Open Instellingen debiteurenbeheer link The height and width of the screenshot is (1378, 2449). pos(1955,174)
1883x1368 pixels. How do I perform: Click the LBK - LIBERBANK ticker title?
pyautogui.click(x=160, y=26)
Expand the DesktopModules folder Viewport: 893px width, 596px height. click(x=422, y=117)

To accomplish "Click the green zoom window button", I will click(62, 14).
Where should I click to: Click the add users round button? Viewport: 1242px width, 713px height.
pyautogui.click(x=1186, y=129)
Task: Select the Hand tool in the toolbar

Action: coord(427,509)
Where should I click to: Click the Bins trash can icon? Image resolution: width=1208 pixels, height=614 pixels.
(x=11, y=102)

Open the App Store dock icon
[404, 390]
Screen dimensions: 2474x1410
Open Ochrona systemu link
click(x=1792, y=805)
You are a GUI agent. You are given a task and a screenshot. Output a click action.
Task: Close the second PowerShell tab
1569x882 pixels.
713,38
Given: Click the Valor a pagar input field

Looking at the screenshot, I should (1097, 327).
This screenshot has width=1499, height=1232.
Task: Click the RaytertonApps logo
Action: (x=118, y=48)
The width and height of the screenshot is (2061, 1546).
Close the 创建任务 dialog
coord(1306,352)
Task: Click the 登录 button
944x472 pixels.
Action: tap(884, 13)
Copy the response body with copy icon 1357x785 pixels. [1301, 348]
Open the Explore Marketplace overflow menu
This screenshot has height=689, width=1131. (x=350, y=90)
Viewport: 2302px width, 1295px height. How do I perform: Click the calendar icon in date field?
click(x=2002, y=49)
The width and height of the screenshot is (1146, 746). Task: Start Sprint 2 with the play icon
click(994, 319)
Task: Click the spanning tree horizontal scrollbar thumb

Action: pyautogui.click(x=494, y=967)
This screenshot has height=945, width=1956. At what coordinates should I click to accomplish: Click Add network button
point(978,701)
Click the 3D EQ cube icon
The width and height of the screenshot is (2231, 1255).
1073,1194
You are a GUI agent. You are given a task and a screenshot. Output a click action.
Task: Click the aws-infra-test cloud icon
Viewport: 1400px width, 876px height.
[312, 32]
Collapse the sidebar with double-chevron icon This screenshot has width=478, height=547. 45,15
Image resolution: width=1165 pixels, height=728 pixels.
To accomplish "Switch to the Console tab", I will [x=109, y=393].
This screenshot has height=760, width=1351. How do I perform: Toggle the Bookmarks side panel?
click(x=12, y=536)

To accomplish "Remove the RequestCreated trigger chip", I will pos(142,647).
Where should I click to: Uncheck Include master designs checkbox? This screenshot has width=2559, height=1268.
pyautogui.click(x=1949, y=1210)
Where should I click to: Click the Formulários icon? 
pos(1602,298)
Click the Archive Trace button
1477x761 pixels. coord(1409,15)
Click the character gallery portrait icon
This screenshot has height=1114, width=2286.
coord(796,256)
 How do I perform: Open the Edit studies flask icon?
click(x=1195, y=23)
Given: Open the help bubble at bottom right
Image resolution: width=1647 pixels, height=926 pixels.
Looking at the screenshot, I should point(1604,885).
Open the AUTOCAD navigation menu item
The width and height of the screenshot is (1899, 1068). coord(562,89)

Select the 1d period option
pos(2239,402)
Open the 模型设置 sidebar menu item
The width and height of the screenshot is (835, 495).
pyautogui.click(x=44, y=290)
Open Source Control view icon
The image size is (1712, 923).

· · · ·

## [Work instruction]
Your answer should consist only of the lines above between the line holding "The width and height of the screenshot is (1146, 746)." and the line holding "Image resolution: width=1165", inclusive, each transcribed exactly.

## [Written answer]
The width and height of the screenshot is (1146, 746). Task: Start Sprint 2 with the play icon
click(994, 319)
Task: Click the spanning tree horizontal scrollbar thumb

Action: pyautogui.click(x=494, y=967)
This screenshot has height=945, width=1956. At what coordinates should I click to accomplish: Click Add network button
point(978,701)
Click the 3D EQ cube icon
The width and height of the screenshot is (2231, 1255).
1073,1194
You are a GUI agent. You are given a task and a screenshot. Output a click action.
Task: Click the aws-infra-test cloud icon
Viewport: 1400px width, 876px height.
[312, 32]
Collapse the sidebar with double-chevron icon This screenshot has width=478, height=547. 45,15
Image resolution: width=1165 pixels, height=728 pixels.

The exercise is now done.